Chapter 12 — Shadows Between the Trees
The forest was too quiet.
Not the peaceful kind of quiet — the wrong kind. The kind that hums under your skin like a warning you're too late to hear.
Kael crouched in the undergrowth, eyes scanning the gnarled treeline. Moonlight knifed through the canopy, breaking across his blade in pale streaks. The scent of churned earth and iron reached him. Blood. Fresh.
Side's voice threaded into his mind, calm but edged with alertness.
—Two heat signatures ahead. One dying. One… enjoying themselves.
Kael tilted his head. "Enjoying themselves?"
—You'll see.
He moved like a shadow slipping between shadows, each step silent, measured. The undergrowth whispered against his boots, then fell away into a small clearing.
A noble youth — pale hair, expensive armor — lay half-sprawled, clutching a gash in his side. Towering over him was the beast: not a natural predator, but a chimera of bone plates and sinew, stitched by something that understood cruelty. Its eyes glowed an unnatural green.

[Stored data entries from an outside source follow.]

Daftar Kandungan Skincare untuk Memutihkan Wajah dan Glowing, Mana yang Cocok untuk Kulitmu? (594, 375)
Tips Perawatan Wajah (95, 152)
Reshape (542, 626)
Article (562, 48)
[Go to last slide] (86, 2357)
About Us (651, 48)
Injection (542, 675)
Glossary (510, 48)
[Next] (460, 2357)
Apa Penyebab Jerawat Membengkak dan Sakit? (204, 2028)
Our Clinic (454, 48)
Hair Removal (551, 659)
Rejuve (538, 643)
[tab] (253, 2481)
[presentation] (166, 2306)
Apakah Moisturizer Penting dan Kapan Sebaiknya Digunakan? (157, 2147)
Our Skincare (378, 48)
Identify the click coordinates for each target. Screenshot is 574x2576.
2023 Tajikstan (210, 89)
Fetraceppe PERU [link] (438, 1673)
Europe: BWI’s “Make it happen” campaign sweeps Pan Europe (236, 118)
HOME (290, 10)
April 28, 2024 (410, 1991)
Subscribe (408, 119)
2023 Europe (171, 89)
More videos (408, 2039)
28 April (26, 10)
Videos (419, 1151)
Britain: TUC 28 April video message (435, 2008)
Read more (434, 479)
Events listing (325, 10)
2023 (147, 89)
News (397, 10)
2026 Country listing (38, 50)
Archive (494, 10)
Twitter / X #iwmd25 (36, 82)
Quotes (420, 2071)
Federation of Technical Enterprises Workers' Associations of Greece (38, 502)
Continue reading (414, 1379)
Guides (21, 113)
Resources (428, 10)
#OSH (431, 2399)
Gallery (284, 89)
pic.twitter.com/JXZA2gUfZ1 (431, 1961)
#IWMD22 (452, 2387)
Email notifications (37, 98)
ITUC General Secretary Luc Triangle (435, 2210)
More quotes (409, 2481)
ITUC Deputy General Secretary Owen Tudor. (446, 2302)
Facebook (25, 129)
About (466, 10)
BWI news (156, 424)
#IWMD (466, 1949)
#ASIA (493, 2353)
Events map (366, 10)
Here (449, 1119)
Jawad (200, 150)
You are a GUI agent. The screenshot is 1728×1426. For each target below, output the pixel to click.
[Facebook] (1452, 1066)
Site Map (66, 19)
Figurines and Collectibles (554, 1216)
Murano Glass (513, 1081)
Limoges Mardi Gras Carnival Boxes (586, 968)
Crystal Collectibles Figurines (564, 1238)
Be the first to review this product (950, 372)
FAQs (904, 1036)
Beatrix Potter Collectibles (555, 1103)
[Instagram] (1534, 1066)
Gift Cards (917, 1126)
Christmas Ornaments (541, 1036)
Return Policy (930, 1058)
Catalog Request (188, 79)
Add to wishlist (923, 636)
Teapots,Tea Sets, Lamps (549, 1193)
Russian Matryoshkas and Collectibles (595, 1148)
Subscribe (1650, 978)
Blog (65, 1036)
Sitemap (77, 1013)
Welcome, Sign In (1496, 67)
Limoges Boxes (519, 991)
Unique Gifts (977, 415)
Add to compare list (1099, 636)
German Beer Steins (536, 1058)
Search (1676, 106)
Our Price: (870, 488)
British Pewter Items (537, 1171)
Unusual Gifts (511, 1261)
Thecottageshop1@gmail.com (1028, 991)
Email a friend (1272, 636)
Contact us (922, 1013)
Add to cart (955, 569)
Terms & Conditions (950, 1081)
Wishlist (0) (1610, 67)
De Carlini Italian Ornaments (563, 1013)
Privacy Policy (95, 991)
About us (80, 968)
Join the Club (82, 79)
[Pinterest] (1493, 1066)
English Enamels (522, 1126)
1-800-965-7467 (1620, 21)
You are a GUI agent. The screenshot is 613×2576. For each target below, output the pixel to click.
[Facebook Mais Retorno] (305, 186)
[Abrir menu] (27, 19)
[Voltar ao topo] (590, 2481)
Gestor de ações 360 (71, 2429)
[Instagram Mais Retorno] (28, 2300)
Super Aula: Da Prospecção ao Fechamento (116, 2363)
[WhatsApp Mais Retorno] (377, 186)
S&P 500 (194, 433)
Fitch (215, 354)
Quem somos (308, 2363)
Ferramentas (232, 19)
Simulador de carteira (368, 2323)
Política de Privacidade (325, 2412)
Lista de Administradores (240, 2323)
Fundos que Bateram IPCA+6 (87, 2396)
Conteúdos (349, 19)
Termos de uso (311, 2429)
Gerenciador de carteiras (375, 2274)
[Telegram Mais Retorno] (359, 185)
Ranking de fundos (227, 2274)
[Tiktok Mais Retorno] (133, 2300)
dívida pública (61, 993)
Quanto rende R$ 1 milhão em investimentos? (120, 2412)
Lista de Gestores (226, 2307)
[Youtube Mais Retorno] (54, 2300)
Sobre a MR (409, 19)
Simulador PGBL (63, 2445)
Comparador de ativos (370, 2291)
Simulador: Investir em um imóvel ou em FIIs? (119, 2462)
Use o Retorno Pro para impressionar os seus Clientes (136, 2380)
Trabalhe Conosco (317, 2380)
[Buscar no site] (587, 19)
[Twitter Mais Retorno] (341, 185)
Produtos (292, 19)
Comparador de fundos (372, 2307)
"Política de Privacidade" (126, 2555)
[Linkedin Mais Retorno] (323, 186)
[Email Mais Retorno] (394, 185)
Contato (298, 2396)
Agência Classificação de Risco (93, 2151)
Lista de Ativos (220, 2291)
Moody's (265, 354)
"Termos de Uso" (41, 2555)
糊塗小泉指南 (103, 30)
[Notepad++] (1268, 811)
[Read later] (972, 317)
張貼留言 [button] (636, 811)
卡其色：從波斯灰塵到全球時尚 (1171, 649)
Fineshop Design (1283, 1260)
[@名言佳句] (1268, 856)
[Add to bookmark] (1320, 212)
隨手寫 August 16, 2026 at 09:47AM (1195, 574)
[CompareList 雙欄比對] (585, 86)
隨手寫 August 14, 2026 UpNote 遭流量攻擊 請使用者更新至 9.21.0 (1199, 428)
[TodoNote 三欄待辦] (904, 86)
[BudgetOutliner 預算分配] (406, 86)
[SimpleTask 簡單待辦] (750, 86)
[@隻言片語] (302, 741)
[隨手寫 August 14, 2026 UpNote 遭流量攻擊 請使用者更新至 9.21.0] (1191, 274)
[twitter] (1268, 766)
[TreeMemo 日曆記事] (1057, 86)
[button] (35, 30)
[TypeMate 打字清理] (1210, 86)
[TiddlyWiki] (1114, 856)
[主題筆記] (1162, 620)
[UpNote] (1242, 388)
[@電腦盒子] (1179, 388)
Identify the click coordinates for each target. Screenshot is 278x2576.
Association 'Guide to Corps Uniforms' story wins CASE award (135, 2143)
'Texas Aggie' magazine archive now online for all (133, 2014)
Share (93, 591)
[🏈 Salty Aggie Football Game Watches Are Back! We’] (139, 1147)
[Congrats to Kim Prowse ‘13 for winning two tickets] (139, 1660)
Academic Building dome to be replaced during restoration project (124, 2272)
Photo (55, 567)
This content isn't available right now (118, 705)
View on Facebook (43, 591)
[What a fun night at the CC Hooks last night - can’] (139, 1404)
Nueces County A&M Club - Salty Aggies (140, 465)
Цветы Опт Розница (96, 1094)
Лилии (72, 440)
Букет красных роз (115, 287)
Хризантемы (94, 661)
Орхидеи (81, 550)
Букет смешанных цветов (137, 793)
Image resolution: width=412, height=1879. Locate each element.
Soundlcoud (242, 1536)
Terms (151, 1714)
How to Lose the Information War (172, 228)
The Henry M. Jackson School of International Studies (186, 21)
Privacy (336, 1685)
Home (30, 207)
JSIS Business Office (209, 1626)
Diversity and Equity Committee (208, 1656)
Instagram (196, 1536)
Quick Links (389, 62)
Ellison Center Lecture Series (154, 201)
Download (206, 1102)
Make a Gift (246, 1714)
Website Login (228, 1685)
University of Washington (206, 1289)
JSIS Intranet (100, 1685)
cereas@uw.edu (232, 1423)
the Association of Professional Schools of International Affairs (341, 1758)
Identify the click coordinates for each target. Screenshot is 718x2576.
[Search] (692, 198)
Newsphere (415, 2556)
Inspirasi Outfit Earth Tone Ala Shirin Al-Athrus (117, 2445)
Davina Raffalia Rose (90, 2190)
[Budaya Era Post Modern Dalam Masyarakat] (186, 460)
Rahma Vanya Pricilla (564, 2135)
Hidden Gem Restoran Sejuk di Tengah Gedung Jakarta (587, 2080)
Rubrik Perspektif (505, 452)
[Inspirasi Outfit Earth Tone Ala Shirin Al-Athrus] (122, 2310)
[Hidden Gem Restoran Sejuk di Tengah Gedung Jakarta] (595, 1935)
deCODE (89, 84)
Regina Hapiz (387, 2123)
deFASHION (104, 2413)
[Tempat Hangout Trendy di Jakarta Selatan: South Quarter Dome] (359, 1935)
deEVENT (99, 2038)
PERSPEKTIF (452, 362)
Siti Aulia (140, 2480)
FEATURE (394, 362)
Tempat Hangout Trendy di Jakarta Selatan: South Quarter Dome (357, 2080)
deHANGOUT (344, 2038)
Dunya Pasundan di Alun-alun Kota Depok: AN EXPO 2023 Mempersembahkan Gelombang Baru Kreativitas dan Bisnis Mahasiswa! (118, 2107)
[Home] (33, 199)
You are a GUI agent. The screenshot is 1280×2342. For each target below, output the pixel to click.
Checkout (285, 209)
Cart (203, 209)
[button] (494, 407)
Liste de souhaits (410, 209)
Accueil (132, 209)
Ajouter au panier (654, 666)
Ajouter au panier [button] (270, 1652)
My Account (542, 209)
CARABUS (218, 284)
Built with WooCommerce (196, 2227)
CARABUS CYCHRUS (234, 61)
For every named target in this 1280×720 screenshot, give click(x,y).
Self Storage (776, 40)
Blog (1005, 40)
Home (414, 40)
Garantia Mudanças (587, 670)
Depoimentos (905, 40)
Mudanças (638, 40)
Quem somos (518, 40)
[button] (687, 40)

Side hummed. —Engineered. Modified dungeon spawn. Someone's idea of fun.
Kael straightened, sword hanging loose in his right hand.
The beast turned. Low growl. Its talons tore grooves into the earth.
For a heartbeat, the world stilled. Then it lunged.
Kael stepped into the attack, pivoting with a snap of his hips. Steel kissed the edge of the creature's claw — sparks bloomed in the dark. The impact jarred up his arm, but he flowed with it, letting the beast's momentum overextend its body.
"Too heavy," Kael murmured. His left hand flicked, and the sword reversed in his grip. He drew an arc, severing the tendon at the back of its foreleg. The thing shrieked, stumbling.
The noble groaned. "H-help—"
"Stay down," Kael said without looking back.
The beast lunged again, this time low. Kael's blade blurred, a silver ribbon in the moonlight. Space folded — not fully, just enough to cut the distance between his strike and the beast's exposed neck. The blade bit deep.
The chimera crashed to the ground, convulsing once before stilling.
Silence.
Kael exhaled, flicked blood from the sword, and sheathed it in one smooth motion.
Side was the first to break it. —You could've ended it three moves earlier.
"I could've," Kael said, crouching by the corpse. "But now I know its weight, speed, and how it's stitched together. This wasn't sent by chance."
His hand pressed against the creature's cooling flesh. Shadows coiled beneath his palm — unseen, unremarked upon. When he rose, the body was gone, hidden deep within his shadow's vault.
The noble was staring, eyes wide. "You… you killed that thing like it was nothing."
Kael's lips twitched. "I trip over harder things in the morning." He offered the youth a hand up, careful to keep his grip firm enough to steady, but not gentle enough to seem like a friend. "Now, let's get you somewhere with less… teeth."
Somewhere in the trees, leaves rustled — not from wind.
Kael didn't look back, but his fingers brushed the hilt of his sword. "We're not alone."